Detailed Description of the Invention

[0001]

BACKGROUND OF THE INVENTION 1. Field of the Invention The present invention relates to the treatment of a large amount of fluorine-containing wastewater discharged in a semiconductor factory or the like, and more particularly to a method and apparatus for obtaining stable treated water by simple operation.

[0002]

2. Description of the Related Art Conventionally, in a semiconductor factory or the like, a large amount of fluorine-containing waste water is discharged because hydrofluoric acid or the like is used in the manufacturing process. It is a general method that calcium is added to the fluorine-containing wastewater to generate sparingly soluble calcium fluoride, and the calcium fluoride is separated. Moreover, since the calcium fluoride generated by the addition of calcium is extremely fine, it is usually an inorganic coagulant (ferric chloride or polyaluminum chloride (PA
C)) and a polymer flocculant are added to generate floc of flocs of calcium fluoride, and the flocs thus generated are separated in a settling tank.

[0003]

However, if a settling tank is used for solid-liquid separation, there is a problem that the site area of the settling tank becomes very large in order to perform sufficient precipitation treatment.

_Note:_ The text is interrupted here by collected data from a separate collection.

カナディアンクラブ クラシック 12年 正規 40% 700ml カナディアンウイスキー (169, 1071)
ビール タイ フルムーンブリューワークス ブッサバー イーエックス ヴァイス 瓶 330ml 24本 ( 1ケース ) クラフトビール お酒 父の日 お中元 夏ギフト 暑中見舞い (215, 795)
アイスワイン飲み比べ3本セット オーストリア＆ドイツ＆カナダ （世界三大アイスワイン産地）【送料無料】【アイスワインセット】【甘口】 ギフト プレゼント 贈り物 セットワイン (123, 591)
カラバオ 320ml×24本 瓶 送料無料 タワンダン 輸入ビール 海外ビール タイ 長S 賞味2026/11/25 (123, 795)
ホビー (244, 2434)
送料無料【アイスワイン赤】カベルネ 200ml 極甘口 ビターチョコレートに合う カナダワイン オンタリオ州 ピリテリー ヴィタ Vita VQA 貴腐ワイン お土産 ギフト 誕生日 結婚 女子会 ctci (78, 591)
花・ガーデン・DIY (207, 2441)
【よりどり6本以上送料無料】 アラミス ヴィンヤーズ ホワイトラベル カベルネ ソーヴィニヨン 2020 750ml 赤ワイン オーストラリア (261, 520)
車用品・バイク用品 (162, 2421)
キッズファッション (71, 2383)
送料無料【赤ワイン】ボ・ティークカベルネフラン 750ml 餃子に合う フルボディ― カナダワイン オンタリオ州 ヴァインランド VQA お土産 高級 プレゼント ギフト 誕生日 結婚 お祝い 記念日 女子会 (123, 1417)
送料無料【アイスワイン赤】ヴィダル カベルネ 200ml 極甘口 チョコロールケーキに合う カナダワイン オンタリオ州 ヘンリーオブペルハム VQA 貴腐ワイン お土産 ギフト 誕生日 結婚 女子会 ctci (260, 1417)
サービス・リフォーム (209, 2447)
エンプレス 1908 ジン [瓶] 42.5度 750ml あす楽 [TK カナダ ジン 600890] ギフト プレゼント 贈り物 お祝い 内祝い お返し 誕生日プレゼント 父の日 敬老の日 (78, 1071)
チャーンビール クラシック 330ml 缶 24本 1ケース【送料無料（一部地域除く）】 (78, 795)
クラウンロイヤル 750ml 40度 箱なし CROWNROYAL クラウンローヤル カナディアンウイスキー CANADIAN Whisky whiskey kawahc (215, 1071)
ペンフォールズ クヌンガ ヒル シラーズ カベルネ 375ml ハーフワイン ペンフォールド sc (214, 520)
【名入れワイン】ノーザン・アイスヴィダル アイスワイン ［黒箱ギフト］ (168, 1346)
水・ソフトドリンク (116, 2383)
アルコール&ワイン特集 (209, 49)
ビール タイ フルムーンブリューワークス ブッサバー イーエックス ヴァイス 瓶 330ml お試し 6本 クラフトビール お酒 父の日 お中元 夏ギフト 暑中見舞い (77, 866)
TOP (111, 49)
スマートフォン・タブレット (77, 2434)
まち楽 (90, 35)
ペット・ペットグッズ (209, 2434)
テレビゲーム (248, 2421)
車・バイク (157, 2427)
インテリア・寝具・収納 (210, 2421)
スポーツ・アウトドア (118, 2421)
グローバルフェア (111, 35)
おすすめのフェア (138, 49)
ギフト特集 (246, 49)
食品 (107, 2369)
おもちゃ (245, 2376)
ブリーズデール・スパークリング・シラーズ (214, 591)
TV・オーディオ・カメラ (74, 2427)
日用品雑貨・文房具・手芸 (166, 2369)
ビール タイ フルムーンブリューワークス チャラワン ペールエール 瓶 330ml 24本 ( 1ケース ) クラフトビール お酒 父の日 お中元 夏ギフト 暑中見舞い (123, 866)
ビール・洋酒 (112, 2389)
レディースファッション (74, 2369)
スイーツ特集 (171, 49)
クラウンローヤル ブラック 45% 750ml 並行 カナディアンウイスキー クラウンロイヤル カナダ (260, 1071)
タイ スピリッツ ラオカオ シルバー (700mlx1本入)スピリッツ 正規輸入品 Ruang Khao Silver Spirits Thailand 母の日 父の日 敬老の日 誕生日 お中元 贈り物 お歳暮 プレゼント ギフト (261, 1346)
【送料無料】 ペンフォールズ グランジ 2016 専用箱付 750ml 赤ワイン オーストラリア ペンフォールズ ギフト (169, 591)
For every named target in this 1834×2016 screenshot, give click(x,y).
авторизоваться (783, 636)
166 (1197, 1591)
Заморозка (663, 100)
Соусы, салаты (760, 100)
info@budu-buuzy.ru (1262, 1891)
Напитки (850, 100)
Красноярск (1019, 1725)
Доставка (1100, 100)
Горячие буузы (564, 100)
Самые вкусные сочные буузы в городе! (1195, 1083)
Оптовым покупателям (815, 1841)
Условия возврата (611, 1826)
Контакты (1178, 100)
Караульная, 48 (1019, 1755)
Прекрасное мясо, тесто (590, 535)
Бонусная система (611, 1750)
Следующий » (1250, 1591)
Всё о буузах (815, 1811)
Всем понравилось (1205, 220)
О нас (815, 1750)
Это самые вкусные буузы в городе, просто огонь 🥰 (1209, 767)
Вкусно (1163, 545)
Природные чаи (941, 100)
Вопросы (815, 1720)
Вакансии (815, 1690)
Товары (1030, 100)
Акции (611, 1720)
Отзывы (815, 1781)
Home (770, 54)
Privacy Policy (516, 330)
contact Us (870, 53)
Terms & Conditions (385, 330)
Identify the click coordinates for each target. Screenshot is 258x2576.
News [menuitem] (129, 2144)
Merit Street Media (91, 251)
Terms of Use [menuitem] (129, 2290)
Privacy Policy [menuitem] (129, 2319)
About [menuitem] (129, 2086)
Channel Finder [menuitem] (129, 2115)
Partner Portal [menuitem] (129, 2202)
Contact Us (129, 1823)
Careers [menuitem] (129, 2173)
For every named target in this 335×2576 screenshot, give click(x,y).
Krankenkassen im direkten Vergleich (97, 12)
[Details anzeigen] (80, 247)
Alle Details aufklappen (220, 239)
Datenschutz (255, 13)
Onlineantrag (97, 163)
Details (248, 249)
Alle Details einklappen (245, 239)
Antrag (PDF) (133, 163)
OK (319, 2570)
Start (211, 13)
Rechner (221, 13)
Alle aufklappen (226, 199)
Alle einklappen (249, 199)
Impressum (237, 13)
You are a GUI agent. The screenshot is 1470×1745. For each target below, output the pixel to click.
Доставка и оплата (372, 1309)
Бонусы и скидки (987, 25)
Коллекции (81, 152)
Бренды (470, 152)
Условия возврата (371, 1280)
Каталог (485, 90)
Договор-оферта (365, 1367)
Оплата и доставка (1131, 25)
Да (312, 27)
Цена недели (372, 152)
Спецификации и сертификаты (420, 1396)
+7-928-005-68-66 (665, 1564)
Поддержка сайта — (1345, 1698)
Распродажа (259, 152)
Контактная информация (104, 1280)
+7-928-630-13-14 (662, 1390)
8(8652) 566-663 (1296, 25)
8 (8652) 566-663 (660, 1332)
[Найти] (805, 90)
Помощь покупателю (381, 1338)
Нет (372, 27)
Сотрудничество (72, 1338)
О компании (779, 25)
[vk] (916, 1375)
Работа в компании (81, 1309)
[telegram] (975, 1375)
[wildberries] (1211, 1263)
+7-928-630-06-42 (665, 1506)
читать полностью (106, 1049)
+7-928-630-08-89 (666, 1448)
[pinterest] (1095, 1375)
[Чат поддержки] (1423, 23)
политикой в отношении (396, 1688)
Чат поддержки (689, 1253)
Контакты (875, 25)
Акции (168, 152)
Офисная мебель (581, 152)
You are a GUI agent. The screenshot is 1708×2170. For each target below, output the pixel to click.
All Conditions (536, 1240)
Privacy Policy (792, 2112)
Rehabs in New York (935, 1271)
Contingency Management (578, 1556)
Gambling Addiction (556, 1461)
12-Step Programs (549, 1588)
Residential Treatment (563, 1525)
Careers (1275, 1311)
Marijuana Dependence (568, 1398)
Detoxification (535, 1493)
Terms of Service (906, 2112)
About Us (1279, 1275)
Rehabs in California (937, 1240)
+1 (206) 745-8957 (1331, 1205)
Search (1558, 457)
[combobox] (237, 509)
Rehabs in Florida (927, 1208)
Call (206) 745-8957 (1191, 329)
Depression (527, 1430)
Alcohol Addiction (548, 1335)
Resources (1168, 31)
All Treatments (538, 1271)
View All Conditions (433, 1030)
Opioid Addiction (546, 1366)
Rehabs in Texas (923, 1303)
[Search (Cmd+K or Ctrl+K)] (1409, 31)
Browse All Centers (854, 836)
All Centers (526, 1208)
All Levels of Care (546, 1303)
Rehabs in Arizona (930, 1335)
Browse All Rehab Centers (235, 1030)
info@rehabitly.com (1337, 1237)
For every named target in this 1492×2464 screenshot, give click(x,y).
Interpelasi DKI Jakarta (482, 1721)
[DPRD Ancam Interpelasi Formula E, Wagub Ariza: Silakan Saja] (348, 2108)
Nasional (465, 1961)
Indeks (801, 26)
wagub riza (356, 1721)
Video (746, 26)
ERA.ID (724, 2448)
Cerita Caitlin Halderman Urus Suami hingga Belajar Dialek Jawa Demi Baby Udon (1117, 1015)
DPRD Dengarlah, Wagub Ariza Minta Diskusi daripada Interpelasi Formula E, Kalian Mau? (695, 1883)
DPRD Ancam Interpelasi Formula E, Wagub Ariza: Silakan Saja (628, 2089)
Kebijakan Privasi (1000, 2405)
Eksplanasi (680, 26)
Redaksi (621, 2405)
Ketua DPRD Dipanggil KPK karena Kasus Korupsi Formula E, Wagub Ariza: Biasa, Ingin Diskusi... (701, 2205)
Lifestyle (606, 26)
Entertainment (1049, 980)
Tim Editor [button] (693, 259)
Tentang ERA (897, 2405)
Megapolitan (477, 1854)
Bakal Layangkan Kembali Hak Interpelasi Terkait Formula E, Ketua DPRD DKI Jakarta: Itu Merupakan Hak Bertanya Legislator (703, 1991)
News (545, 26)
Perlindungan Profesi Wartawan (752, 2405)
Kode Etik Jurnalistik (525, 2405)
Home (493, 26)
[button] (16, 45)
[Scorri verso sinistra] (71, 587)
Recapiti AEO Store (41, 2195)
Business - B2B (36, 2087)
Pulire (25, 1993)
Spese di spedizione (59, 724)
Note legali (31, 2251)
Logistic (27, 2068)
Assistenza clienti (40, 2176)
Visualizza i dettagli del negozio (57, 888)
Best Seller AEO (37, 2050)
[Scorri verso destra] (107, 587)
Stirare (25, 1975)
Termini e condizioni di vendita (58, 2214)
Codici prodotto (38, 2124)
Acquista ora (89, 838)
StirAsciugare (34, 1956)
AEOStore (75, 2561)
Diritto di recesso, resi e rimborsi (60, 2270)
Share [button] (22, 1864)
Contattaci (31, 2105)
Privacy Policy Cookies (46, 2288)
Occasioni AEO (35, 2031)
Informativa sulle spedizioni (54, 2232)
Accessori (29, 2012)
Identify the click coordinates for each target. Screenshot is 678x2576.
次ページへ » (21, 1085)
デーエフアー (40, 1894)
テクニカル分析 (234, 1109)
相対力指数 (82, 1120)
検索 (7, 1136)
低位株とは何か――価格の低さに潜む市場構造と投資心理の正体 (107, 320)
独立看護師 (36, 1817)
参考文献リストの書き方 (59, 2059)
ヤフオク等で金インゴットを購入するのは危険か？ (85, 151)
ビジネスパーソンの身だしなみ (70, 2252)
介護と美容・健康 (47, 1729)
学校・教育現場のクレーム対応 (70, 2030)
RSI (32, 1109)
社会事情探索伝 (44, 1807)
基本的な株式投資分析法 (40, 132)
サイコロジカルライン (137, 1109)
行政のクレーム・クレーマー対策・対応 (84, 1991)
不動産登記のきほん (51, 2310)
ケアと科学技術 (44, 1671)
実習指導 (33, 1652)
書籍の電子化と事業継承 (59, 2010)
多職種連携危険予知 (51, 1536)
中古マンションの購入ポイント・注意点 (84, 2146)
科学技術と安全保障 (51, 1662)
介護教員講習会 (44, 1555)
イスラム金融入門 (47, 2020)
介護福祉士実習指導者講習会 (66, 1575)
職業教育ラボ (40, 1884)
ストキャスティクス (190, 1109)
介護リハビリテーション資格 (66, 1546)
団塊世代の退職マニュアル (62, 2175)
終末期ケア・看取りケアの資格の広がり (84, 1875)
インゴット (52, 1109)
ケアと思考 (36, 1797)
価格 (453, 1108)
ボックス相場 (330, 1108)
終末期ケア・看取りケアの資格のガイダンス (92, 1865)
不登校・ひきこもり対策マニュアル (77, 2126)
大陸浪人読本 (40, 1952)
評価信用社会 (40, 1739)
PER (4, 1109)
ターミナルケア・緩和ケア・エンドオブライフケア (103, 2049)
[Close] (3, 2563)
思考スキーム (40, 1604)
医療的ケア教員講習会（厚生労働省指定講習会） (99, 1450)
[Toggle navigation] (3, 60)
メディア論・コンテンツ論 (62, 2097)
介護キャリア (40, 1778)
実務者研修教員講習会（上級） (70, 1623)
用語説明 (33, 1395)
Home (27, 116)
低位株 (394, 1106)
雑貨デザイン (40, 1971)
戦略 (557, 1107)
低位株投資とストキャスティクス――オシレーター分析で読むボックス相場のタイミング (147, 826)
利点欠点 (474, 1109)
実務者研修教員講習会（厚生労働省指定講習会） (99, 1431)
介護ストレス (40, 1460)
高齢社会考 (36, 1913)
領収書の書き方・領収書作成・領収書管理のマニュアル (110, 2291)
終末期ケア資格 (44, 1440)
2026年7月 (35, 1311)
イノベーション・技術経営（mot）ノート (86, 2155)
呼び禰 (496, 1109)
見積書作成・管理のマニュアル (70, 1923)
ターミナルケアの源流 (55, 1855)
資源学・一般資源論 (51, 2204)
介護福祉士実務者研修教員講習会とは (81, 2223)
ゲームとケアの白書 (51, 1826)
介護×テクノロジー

Therefore, it has been proposed to use a membrane filtration device for solid-liquid separation. Membrane filtration device is
There is an advantage that a small and clear treated water can be stably obtained. However, when a membrane filtration device is used to filter flocculated flocs of calcium fluoride, the permeated water amount (filtered water amount) cannot be stably increased for a long time, and it is difficult to put it into practical use.

Japanese Unexamined Patent Publication No. 9-85262 discloses a PAC.
A method has been proposed in which membrane filtration is performed after agglutination using hydrochloric acid and hydrochloric acid as a flocculant. However, even with this method,
The amount of permeated water decreased after 500 hours and has not been put to practical use as an economical treatment.

In the conventional treatment, the floc formation of calcium fluoride is affected by the coexisting substances contained in the waste water, the form of fluorine, the pH at that time, etc.
There is also a problem that stable treatment cannot be performed, the treated water becomes cloudy, and the fluorine concentration of the treated water fluctuates to about 5 to 20 mg / L.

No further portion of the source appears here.